Florida court allows the trial court to enter temporary emergency modifications to post dissolution time sharing orders. In any chapter 61 action involving children, the court is authorized to enter an emergency temporary order on its own motion if the court deems the order necessary to protect the child. For example, if the court, in a proceeding, initiated to enforce time sharing perceives that the movements, conduct while spending time with the party’s child may be harmful to the child, the court may modify the final judgment and restrict time sharing on its own motion. However, the modification may only be temporary, pending a full evidentiary hearing. Longo versus Longo.
True emergency test
Florida courts have wrestled with the issue of when it is appropriate to make emergency modifications to time sharing agreements post dissolution. The difficulty in deciding these cases, if the trial court must weigh the health and safety of the children against the due process rights of a parent to be heard on the issues. In Bon versus Rivera, the court drew from this history of cases and refers to a “true emergency test.” The court narrows the circumstances of when to rely on the “true emergency test.” “That test applies in a very limited circumstances, such as where a child is threatened with physical harm or is about to be improperly removed from the state.”
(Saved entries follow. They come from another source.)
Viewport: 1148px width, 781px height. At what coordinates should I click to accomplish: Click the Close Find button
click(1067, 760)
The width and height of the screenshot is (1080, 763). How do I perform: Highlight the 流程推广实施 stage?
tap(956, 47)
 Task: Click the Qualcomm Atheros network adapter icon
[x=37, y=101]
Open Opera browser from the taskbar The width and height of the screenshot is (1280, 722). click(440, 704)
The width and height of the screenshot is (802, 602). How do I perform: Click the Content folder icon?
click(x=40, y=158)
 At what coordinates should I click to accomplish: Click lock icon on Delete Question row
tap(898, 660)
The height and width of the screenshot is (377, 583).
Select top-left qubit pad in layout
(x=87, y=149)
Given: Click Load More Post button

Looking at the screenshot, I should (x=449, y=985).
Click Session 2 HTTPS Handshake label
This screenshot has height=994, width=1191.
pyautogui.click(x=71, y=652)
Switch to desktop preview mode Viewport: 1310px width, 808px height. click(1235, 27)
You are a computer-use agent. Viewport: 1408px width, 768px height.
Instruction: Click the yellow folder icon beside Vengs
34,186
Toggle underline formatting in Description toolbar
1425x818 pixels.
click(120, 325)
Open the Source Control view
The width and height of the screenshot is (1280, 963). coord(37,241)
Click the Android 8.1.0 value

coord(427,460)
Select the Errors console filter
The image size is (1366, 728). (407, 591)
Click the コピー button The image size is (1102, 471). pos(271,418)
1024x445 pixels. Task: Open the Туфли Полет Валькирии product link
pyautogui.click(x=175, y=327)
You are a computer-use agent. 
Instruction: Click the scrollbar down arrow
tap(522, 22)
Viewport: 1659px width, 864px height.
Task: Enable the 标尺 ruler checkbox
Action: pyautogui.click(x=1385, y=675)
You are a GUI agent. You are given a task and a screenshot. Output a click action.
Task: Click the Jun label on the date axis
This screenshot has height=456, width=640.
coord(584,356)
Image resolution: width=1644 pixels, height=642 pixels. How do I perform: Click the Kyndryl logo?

In the Gielchinsky case, the father requested an emergency hearing because the mother was interfering in his visitation rights and he wanted to move the children to another school. During the hearing, his counsel conceded she had requested an emergency hearing to get an earlier date. The court ruled, “We do not intend to discourage trial courts from taking appropriate actions where there is a true emergency, where, for example, a child is threatened with physical harm or is about to be improperly removed from the state.” The appellate court concluded, “Trial court abuses its discretion in temporarily changing custody where, as here, custody was already established by a judgment and the petition to permanently change custody is pending, unless there is a real emergency.”
Two prong test
The Bon court then outlines the legal burden incumbent upon the parent moving for modification. This burden should be applied in a full evidentiary hearing, in which both parties are given notice and where the “petitioning parent bears an extraordinary burden to prove a substantial change in circumstances.” “In order to obtain a temporary custody modification, the moving party must satisfy a two part test by establishing through competent, substantial evidence that (1) there has been a substantial or material change in circumstances and (2) the modification is in the best interest of the child or children involved.” To meet the “substantial change prong” of this test, there must be a “factual basis sufficient to show that conditions have become materially altered since the entry of the previous custody degree.” The petitioning parent bears an extraordinary burden to prove a substantial change in circumstances. “In the absence of a properly plead modification petition, it is an error to enter a modification order. Further, if the noncustodial parent fails to allege that a substantial and material change has occurred and the trial court fails to make a similar finding, the modification order should be reversed.”